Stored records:
####################

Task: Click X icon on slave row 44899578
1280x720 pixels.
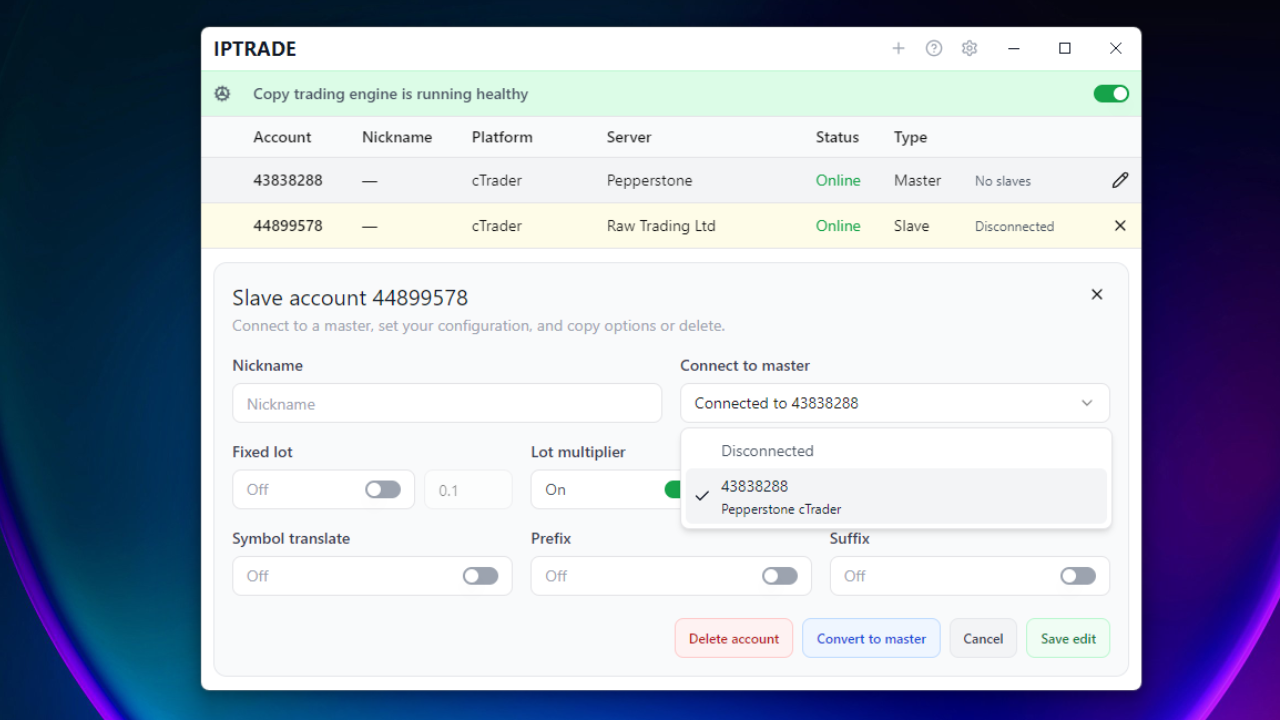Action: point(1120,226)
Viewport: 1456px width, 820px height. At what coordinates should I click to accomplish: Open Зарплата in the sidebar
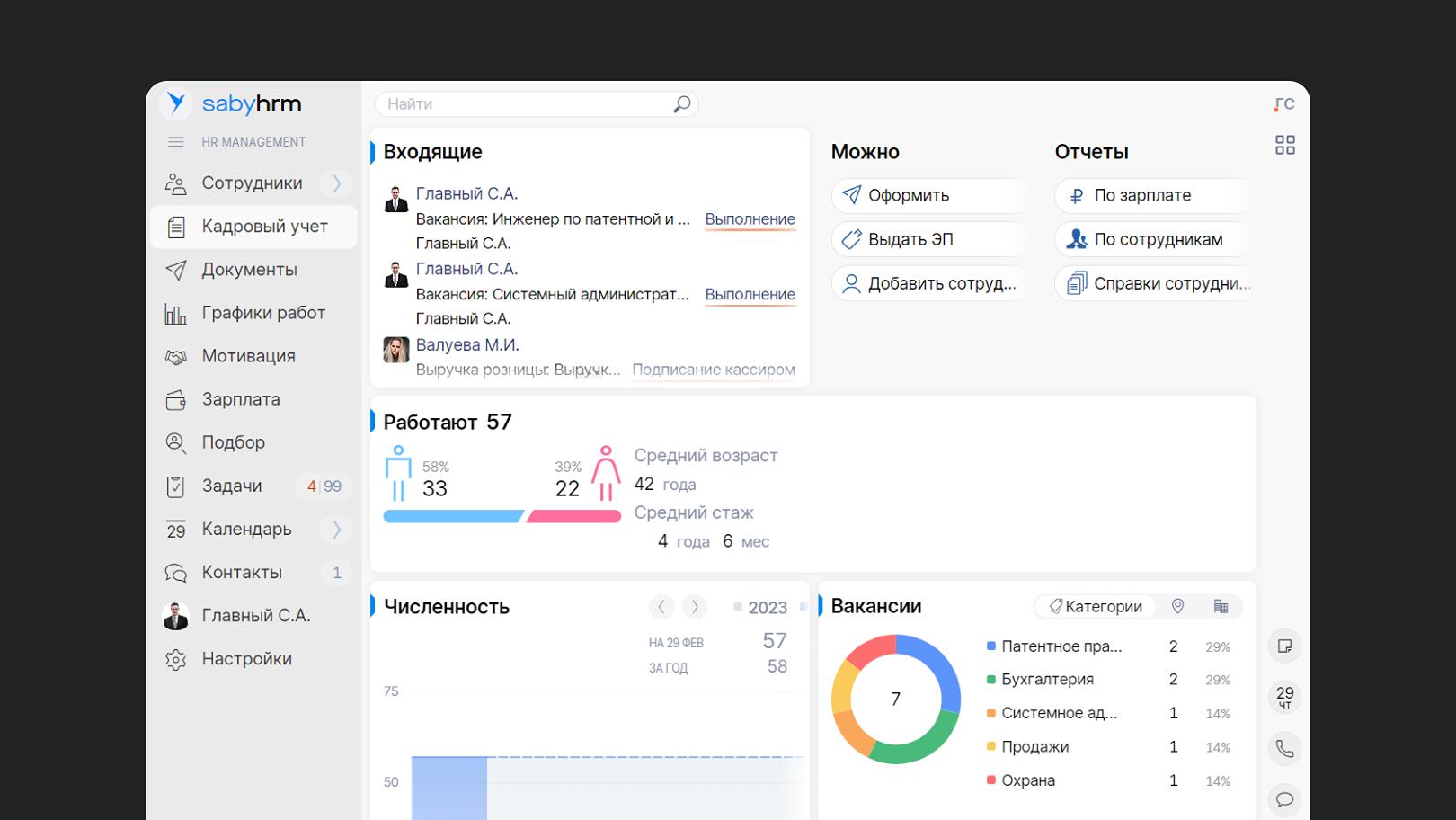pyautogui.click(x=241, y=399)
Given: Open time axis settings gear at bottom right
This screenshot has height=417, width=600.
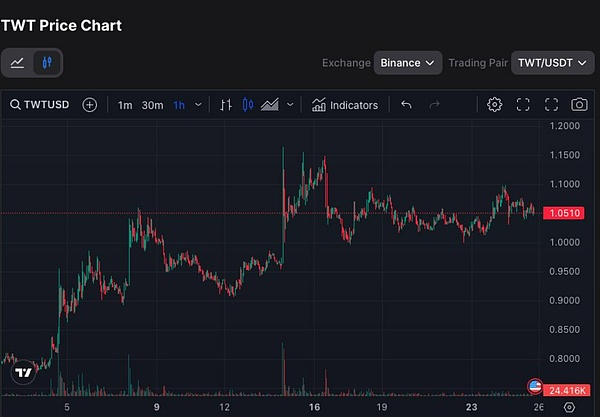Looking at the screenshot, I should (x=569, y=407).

####################

Assigned task: Copy exactly the lines that run from the line containing "Given: Open time" to the end of the data, keeping both end lines and dropping every picture.

Task answer:
Given: Open time axis settings gear at bottom right
This screenshot has height=417, width=600.
Looking at the screenshot, I should (x=569, y=407).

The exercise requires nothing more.